_Your objective_.
In the listing below, the lines starting with the line with "جایگذاری (paste) icon" and going on through the line with "You are a computer-use agent. 504x368 pixels." are to be reproduced exactly, and only those.

_Data provided_.

= Beginning of Section =

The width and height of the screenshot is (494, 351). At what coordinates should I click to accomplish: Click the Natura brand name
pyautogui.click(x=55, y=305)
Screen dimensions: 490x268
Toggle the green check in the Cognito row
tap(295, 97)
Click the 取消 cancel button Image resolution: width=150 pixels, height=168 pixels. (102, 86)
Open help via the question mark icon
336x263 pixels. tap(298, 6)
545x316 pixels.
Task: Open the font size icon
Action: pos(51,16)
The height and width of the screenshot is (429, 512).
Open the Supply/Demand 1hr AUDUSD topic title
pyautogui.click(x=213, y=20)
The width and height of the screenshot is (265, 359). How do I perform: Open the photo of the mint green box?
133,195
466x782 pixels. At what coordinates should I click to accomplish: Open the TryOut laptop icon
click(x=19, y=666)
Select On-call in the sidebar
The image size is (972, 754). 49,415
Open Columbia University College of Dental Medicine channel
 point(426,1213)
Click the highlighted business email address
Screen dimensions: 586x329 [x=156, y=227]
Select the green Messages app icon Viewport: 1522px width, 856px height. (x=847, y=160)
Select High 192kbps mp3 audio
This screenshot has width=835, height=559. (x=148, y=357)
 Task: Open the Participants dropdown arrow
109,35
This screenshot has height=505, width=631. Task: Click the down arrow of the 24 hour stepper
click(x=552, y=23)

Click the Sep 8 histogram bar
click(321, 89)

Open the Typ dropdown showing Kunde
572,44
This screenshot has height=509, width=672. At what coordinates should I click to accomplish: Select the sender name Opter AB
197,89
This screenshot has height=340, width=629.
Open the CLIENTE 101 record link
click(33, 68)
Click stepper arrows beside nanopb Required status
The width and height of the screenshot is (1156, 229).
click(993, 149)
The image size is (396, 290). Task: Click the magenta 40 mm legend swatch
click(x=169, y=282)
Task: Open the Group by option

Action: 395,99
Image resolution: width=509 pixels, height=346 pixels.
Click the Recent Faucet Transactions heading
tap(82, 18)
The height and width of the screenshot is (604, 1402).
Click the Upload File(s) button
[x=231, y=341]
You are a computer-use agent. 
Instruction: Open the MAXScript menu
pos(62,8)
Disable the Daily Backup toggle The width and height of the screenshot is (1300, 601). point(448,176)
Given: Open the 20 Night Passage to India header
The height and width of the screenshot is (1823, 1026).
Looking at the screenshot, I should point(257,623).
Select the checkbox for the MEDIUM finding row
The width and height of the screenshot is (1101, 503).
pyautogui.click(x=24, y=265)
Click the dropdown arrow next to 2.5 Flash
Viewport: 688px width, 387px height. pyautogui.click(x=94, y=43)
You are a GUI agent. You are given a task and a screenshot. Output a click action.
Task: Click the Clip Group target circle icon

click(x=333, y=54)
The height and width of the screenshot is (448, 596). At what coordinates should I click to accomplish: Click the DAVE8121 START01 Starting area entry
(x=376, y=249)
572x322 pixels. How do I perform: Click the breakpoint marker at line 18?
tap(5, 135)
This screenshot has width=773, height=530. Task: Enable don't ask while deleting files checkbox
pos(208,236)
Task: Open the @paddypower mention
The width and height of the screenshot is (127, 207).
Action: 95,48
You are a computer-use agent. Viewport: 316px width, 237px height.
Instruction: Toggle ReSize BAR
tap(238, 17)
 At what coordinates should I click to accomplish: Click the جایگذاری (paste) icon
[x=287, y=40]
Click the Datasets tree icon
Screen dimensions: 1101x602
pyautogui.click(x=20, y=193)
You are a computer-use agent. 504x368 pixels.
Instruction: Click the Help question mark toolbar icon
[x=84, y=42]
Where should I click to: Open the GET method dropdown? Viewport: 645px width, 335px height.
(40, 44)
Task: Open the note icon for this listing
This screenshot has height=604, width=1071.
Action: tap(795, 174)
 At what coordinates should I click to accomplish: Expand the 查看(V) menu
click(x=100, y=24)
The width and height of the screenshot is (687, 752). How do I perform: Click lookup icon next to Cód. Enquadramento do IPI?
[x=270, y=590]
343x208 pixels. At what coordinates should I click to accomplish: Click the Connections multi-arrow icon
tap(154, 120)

= End of Section =

_Response for this exercise_.
 At what coordinates should I click to accomplish: Click the جایگذاری (paste) icon
[x=287, y=40]
Click the Datasets tree icon
Screen dimensions: 1101x602
pyautogui.click(x=20, y=193)
You are a computer-use agent. 504x368 pixels.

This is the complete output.